> _TRY IT_:
Reproduce the rows word for word, from the line with "Find the location of a particular element. The height" to the line with "cell-datum: za 21".

> _DATA FOR THIS EXERCISE_:
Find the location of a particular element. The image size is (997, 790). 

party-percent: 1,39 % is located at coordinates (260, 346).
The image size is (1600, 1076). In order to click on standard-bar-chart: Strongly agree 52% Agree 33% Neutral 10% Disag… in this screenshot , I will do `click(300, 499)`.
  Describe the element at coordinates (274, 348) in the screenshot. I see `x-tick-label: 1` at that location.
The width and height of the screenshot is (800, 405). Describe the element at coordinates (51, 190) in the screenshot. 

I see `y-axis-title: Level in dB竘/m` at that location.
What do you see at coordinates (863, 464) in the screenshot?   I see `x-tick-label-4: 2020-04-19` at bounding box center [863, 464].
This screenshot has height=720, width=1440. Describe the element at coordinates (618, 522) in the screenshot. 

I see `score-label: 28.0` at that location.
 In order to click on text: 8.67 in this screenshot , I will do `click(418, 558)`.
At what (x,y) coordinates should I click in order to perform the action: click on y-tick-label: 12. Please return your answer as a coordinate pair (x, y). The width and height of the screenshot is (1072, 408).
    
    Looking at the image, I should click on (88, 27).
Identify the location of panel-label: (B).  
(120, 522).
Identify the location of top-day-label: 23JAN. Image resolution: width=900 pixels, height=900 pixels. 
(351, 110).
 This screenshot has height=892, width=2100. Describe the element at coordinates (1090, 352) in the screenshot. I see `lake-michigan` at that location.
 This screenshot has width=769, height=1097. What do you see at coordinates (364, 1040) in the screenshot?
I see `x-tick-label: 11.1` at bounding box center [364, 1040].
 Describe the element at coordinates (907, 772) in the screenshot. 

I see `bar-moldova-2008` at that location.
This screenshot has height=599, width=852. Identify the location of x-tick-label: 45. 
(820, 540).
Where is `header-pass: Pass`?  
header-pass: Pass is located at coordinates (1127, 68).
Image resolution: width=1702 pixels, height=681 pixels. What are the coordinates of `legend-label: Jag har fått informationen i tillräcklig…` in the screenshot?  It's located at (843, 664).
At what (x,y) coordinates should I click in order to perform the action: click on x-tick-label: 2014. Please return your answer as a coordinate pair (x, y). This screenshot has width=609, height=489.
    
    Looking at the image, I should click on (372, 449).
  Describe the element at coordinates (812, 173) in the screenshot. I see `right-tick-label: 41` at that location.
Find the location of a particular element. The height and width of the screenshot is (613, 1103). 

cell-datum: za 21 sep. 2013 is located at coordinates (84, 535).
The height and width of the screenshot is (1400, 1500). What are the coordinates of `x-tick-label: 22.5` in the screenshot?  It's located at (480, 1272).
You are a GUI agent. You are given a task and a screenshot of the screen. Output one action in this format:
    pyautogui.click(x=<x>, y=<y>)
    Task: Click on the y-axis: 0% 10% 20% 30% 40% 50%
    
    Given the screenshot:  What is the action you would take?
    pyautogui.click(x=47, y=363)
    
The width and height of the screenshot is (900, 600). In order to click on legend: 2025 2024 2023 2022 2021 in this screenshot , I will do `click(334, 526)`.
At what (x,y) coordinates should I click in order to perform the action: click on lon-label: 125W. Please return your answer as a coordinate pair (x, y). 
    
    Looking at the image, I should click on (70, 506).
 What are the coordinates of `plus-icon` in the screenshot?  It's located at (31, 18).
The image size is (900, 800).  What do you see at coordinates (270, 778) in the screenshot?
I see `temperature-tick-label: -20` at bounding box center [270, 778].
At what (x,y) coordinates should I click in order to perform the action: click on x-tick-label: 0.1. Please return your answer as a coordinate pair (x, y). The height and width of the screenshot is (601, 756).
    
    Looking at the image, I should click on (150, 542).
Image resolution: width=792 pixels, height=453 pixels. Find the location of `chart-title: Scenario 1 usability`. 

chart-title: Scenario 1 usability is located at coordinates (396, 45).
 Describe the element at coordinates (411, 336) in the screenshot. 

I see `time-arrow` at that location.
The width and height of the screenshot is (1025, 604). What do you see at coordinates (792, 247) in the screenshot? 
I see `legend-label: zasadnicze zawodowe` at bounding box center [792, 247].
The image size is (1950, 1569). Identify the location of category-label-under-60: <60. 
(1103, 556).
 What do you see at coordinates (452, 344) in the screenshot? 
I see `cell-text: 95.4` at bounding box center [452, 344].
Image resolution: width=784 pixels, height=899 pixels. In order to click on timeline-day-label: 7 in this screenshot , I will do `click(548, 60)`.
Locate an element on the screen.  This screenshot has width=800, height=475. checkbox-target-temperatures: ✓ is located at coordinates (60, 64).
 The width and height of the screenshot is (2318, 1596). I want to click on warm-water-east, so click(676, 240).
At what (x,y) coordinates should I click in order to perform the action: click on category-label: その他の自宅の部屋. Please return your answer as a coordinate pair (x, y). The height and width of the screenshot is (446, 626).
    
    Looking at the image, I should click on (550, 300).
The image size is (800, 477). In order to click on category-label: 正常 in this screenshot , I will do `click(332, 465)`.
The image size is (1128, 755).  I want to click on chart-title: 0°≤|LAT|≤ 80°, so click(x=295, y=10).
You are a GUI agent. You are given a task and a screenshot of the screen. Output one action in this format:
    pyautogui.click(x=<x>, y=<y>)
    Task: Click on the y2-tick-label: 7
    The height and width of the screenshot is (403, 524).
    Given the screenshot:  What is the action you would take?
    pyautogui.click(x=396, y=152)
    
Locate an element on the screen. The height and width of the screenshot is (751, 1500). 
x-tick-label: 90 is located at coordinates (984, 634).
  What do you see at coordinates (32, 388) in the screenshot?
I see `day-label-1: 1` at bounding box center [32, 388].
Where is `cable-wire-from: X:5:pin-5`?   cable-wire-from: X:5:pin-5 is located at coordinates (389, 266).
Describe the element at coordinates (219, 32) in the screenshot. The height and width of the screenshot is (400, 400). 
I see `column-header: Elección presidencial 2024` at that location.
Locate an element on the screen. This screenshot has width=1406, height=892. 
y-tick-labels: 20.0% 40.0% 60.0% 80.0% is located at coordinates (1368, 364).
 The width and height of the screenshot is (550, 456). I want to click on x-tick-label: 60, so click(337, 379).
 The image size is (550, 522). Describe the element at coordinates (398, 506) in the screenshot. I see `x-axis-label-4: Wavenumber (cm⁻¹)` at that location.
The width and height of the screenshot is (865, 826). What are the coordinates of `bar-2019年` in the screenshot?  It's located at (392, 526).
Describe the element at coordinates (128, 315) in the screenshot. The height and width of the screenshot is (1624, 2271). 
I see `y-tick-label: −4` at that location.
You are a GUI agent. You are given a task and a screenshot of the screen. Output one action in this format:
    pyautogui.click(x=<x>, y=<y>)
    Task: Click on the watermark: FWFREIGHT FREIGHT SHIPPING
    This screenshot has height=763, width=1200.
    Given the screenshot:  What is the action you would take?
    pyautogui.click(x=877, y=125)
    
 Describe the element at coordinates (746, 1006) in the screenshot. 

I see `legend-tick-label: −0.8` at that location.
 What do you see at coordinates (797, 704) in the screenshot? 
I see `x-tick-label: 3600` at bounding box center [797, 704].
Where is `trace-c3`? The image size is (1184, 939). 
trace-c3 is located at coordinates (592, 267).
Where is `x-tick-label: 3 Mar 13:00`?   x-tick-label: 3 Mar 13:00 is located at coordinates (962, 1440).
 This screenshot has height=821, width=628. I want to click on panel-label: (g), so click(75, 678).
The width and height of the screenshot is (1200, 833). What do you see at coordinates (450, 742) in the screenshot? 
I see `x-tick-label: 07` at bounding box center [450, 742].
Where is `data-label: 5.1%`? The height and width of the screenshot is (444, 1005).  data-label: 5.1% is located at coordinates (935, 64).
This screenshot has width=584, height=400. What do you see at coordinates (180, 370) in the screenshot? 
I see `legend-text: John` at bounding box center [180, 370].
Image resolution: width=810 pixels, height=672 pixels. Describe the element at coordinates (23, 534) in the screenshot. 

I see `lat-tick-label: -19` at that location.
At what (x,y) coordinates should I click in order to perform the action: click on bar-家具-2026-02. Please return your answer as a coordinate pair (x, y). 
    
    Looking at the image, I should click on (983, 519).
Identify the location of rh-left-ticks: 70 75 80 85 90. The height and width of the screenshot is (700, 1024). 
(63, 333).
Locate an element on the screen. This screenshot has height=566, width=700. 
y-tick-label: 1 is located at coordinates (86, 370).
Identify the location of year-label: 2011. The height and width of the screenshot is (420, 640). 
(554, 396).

> _SOLUTION TO THE EXERCISE_:
Find the location of a particular element. The height and width of the screenshot is (613, 1103). 

cell-datum: za 21 sep. 2013 is located at coordinates (84, 535).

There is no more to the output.